Task brief:
Using the entries below, transcribe exactly the line containing "[换一批友情链接] (265, 2121)" and each line that follows it to the end.

Data for this task:
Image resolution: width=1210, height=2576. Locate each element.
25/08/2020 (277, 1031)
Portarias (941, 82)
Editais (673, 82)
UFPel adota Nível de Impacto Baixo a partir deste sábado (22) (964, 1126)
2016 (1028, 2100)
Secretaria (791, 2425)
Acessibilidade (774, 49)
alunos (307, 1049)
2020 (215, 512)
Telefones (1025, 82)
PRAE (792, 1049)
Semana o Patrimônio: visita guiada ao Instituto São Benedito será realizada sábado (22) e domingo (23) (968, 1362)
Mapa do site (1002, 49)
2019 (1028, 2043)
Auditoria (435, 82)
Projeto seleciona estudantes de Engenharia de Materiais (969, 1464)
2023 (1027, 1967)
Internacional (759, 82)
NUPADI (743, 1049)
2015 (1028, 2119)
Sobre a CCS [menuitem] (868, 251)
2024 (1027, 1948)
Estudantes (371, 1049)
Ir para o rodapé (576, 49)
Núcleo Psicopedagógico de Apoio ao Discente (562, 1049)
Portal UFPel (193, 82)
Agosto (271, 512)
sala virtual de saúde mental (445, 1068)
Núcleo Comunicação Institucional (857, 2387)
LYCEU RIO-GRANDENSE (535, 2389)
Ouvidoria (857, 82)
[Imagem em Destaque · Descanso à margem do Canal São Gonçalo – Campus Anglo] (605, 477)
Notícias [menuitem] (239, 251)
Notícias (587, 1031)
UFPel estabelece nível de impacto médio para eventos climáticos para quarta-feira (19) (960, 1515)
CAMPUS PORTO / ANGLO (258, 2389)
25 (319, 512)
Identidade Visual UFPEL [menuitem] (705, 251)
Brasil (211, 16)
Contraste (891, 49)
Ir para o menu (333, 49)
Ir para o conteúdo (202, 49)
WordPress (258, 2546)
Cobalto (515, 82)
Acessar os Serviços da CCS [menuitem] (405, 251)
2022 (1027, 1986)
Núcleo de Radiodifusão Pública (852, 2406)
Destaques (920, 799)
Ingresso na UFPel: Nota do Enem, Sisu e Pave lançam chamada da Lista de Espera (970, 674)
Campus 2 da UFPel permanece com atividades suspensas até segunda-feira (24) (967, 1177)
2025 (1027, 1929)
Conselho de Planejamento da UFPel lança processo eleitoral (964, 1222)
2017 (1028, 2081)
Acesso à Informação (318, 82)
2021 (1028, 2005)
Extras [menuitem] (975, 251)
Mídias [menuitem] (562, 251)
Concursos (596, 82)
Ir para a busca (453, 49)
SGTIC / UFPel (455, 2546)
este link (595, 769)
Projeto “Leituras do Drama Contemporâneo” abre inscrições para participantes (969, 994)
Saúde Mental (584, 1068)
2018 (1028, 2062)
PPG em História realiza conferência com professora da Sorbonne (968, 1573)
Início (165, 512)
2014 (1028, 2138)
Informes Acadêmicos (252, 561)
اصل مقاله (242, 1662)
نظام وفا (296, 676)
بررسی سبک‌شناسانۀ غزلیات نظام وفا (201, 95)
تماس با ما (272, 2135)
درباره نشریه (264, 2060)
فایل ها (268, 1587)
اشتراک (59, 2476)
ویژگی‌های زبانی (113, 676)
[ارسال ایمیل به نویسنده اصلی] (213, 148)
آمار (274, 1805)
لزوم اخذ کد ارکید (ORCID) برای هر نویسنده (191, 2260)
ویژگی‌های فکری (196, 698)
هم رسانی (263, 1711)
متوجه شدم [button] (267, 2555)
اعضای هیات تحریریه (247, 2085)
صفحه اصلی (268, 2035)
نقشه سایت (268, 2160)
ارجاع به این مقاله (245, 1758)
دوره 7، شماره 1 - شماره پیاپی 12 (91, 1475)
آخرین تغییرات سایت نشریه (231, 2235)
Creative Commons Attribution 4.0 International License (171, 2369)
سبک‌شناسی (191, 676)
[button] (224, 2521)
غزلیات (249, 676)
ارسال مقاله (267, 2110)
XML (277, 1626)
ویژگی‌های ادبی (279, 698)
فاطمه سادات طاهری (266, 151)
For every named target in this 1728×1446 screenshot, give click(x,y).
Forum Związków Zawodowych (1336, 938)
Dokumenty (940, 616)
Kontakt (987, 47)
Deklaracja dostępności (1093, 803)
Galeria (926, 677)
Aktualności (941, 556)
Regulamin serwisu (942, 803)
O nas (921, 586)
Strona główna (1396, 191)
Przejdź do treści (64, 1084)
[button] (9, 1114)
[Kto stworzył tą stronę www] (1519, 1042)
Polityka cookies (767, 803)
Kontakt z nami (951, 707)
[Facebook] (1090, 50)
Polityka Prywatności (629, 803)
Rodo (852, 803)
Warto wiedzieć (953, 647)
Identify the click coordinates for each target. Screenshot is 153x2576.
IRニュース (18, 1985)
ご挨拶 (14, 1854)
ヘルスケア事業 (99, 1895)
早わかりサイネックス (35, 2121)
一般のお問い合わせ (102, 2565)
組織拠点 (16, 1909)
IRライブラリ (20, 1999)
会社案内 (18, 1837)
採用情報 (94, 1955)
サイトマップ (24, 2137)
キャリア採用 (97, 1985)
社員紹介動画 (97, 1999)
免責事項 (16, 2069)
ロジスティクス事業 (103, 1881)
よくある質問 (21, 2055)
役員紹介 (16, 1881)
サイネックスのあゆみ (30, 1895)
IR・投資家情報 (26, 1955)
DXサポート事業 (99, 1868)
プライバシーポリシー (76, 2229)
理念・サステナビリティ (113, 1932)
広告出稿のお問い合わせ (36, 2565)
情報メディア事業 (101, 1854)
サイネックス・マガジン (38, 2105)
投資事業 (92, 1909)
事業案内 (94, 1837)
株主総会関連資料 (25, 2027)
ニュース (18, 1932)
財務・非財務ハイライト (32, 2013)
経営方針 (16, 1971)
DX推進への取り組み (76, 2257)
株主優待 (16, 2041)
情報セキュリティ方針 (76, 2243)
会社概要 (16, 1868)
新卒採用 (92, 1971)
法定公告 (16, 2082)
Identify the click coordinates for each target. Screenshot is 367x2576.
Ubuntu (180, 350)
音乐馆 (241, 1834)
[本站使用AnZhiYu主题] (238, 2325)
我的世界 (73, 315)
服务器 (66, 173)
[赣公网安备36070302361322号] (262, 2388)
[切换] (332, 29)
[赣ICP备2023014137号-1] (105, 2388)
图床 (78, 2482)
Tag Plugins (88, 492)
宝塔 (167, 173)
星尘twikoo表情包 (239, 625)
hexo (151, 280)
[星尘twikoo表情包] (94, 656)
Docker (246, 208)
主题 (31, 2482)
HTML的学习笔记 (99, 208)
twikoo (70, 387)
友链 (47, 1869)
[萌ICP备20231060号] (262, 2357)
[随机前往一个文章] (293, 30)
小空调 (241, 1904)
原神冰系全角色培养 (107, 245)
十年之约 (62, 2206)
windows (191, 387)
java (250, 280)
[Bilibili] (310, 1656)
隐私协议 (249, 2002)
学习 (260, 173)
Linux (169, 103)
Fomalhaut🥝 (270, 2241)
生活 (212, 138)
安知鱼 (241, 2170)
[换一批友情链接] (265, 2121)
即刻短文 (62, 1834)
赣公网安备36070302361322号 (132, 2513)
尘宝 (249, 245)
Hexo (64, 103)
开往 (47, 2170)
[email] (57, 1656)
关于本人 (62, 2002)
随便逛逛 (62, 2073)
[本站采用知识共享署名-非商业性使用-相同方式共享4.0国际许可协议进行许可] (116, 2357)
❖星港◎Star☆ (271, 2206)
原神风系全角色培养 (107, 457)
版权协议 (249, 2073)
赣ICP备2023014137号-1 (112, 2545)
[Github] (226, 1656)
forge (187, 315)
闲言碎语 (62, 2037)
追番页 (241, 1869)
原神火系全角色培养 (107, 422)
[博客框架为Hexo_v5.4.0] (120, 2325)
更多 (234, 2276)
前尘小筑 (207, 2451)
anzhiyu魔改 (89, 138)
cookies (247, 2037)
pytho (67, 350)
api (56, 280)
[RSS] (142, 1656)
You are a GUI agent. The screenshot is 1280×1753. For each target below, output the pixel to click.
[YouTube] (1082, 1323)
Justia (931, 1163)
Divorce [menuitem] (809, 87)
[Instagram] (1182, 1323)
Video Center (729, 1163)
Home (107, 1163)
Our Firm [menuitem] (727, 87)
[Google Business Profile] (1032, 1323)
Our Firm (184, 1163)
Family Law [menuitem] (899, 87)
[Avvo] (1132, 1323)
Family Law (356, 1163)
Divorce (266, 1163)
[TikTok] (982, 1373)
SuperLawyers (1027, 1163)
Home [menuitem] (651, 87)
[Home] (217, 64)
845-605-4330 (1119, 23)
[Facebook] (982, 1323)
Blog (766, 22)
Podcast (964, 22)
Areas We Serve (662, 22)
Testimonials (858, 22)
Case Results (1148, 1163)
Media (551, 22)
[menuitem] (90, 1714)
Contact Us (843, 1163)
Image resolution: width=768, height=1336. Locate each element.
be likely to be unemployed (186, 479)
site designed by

Task answer:
[换一批友情链接] (265, 2121)
即刻短文 (62, 1834)
赣公网安备36070302361322号 (132, 2513)
尘宝 (249, 245)
Hexo (64, 103)
开往 (47, 2170)
[email] (57, 1656)
关于本人 (62, 2002)
随便逛逛 (62, 2073)
[本站采用知识共享署名-非商业性使用-相同方式共享4.0国际许可协议进行许可] (116, 2357)
❖星港◎Star☆ (271, 2206)
原神风系全角色培养 (107, 457)
版权协议 (249, 2073)
赣ICP备2023014137号-1 (112, 2545)
[Github] (226, 1656)
forge (187, 315)
闲言碎语 (62, 2037)
追番页 (241, 1869)
原神火系全角色培养 (107, 422)
[博客框架为Hexo_v5.4.0] (120, 2325)
更多 (234, 2276)
前尘小筑 (207, 2451)
anzhiyu魔改 (89, 138)
cookies (247, 2037)
pytho (67, 350)
api (56, 280)
[RSS] (142, 1656)
You are a GUI agent. The screenshot is 1280×1753. For each target below, output the pixel to click.
[YouTube] (1082, 1323)
Justia (931, 1163)
Divorce [menuitem] (809, 87)
[Instagram] (1182, 1323)
Video Center (729, 1163)
Home (107, 1163)
Our Firm [menuitem] (727, 87)
[Google Business Profile] (1032, 1323)
Our Firm (184, 1163)
Family Law [menuitem] (899, 87)
[Avvo] (1132, 1323)
Family Law (356, 1163)
Divorce (266, 1163)
[TikTok] (982, 1373)
SuperLawyers (1027, 1163)
Home [menuitem] (651, 87)
[Home] (217, 64)
845-605-4330 (1119, 23)
[Facebook] (982, 1323)
Blog (766, 22)
Podcast (964, 22)
Areas We Serve (662, 22)
Testimonials (858, 22)
Case Results (1148, 1163)
Media (551, 22)
[menuitem] (90, 1714)
Contact Us (843, 1163)
Image resolution: width=768, height=1336. Locate each element.
be likely to be unemployed (186, 479)
site designed by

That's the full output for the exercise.